(Listed entries)
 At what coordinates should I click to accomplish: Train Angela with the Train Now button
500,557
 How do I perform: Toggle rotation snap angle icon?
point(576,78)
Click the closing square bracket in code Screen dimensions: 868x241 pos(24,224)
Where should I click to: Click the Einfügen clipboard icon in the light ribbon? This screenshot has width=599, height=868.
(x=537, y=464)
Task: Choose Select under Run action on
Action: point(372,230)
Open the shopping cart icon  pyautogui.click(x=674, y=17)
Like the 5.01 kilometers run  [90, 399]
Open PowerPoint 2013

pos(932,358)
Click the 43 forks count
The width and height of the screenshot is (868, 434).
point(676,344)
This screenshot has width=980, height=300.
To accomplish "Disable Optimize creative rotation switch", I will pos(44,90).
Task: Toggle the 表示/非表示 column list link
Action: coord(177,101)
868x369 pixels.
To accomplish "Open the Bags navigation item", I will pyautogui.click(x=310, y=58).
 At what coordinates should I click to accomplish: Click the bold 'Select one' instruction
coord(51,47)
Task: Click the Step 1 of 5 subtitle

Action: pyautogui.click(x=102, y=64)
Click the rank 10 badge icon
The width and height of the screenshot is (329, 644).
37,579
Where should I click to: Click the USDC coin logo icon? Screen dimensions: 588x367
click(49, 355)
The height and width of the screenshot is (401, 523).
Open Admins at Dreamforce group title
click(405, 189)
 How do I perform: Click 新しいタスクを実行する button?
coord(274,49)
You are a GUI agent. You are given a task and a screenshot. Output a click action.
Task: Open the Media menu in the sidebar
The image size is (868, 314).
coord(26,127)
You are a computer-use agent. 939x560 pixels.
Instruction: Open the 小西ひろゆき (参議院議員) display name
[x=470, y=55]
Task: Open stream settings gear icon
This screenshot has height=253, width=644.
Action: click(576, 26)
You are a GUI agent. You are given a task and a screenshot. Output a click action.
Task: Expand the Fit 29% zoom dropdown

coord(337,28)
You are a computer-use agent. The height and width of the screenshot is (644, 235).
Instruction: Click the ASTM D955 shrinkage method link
(End Listed entries)
- Work task
Set the entries down again exactly, beginning with their first line and ending with the line that contains "This screenshot has width=980, height=300."; omit all other lines.

- Result below
 At what coordinates should I click to accomplish: Train Angela with the Train Now button
500,557
 How do I perform: Toggle rotation snap angle icon?
point(576,78)
Click the closing square bracket in code Screen dimensions: 868x241 pos(24,224)
Where should I click to: Click the Einfügen clipboard icon in the light ribbon? This screenshot has width=599, height=868.
(x=537, y=464)
Task: Choose Select under Run action on
Action: point(372,230)
Open the shopping cart icon  pyautogui.click(x=674, y=17)
Like the 5.01 kilometers run  [90, 399]
Open PowerPoint 2013

pos(932,358)
Click the 43 forks count
The width and height of the screenshot is (868, 434).
point(676,344)
This screenshot has width=980, height=300.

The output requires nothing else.